Categories:

Oleh:  Dhian Salsa Billa*

S  

ebuah novel yang bagus merupakan buah hasil pemikiran si pengarang yang luas. membaca sebuah novel dapat membuat pembacanya berimajinasi seoalah-olah terlibat dalam cerita tersebut, hal tersebut diciptakan oleh pengarang yang cerdas. Tak jarang sebuah novel dapat meraih suatu penghargaan karena alur cerita yang menghipnotis pembacanya.

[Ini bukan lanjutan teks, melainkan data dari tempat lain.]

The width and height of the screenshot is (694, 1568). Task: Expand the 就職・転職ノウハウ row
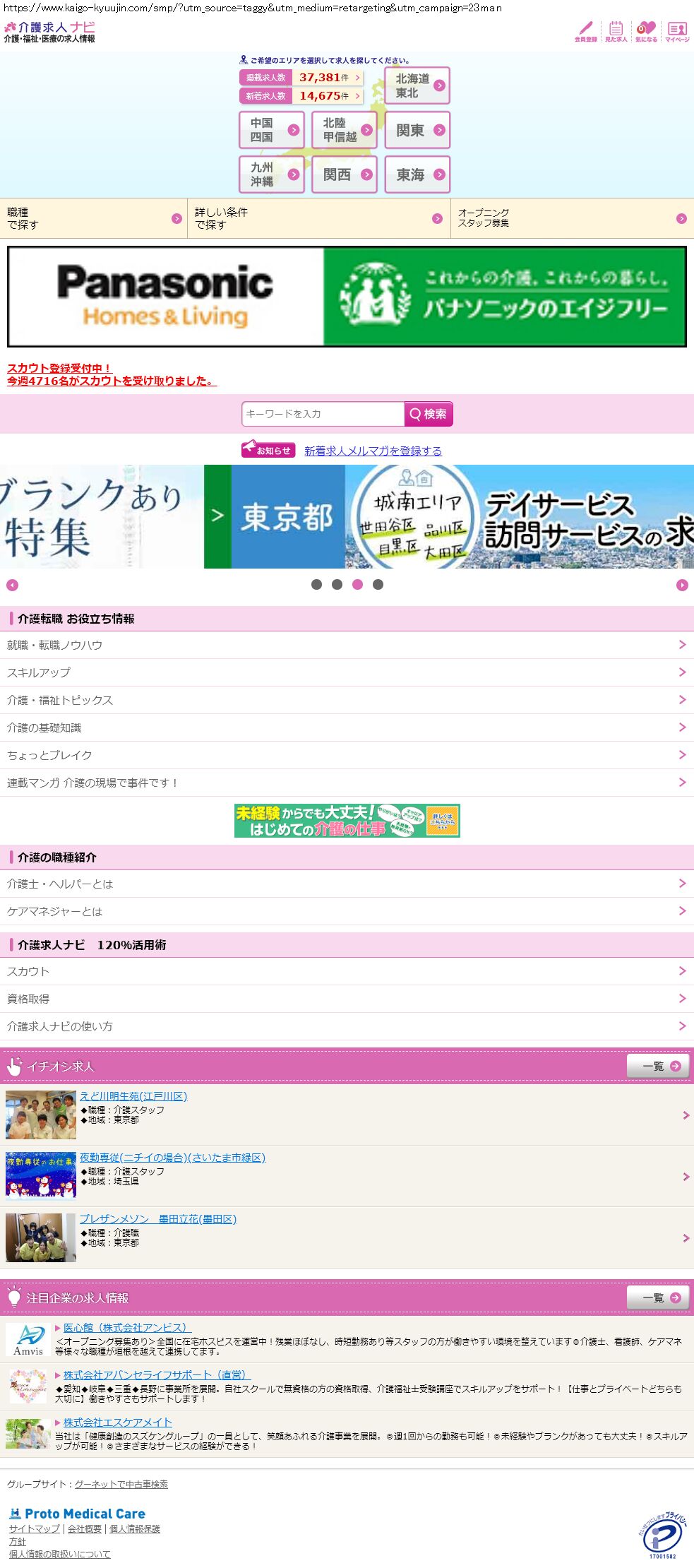(347, 645)
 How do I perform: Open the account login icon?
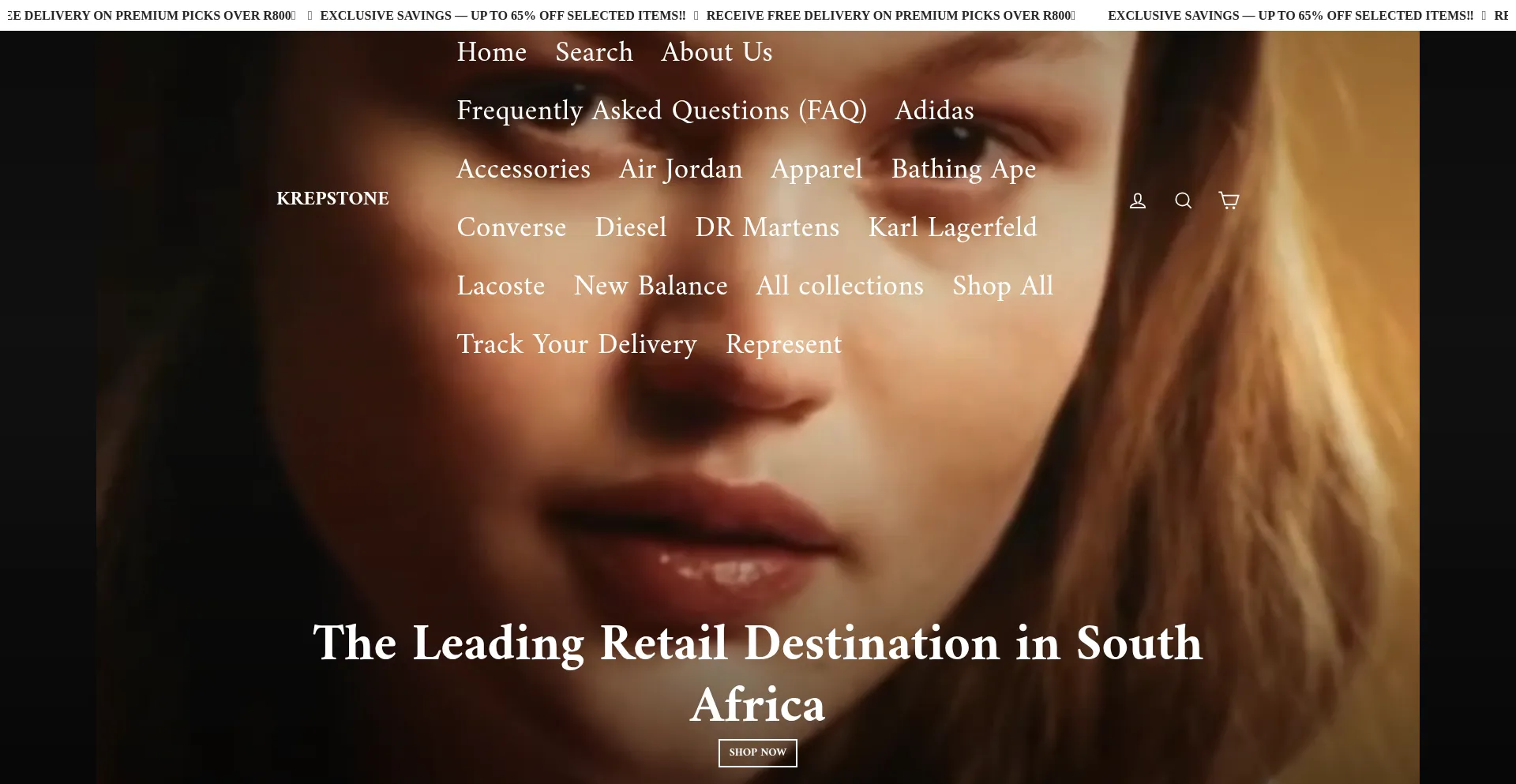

Begitu juga karya dari seorang pengarang bernama Erni Aladjai, seorang penulis novel yang sudah tak asing lagi bagi peminat novel Indonesia. Karya-karya Erni Aladjai sudah populer bahkan salah satu novelnya telah mendapatkan penghargaan Kusala Sastra Khatulistiwa 2021 kategori prosa dengan judul novel Haniyah dan Ala di Rumah Teteruga. novel Haniyah dan Ala di Rumah Teruga merupakan novel yang terbit pada Januari 2021 oleh Kepustakaan Populer Gramedia dengan memuat 14 bab disertai prolog dan epilog,sebuah novel yang berisikan tentang kehidupan yang sederhana serta dekat dengan alam, mampu menarik saya untuk membaca novel ini lagi dan lagi.

Haniyah dan Ala merupakan tokoh utama yang ada dalam novel ini, Haniyah berperan sebagai ibu muda yang mempunyai anak bernama Ala yang sedang menempati bangku Sekolah Dasar. Novel Haniyah dan Ala di Rumah Teteruga mengambil latar belakang kehidupan dipedesaan dimana masih memanfaatkan alam dan juga kebudayaan. Erni Aladjai mencoba mengkombinasikan elemen kebudayaan,alam,dan juga mistis menjadi satu, dalam novel ini pun menurut saya ada beberapa penggalan cerita yang berhasil membuat saya merasa ngeri karena kesadisan yang diceritakan.

Diceritakan sedikit, Ala merupakan seorang anak kecil yang masih mengenyam pendidikan Sekolah Dasar memiliki hidup yang cukup malang, dilahirkan dengan fisik yang kurang sempurna lalu kehidupannya yang sederhana tanpa seorang ayah, namun yang menarik dari kehidupan Ala adalah ia bisa merasakan atau melihat hal yang tidak bisa dilihat oleh manusia biasa. Ala diciptakan memiliki kemampuan khusus seperti indra ke 6, hingga pada akhirnya karena kemampuannya itu Ala mempunyai teman ghaib bernama Ido. Pertemuannya merupakan hal yang tidak disengaja hingga akhirnya mereka menjadi teman baik.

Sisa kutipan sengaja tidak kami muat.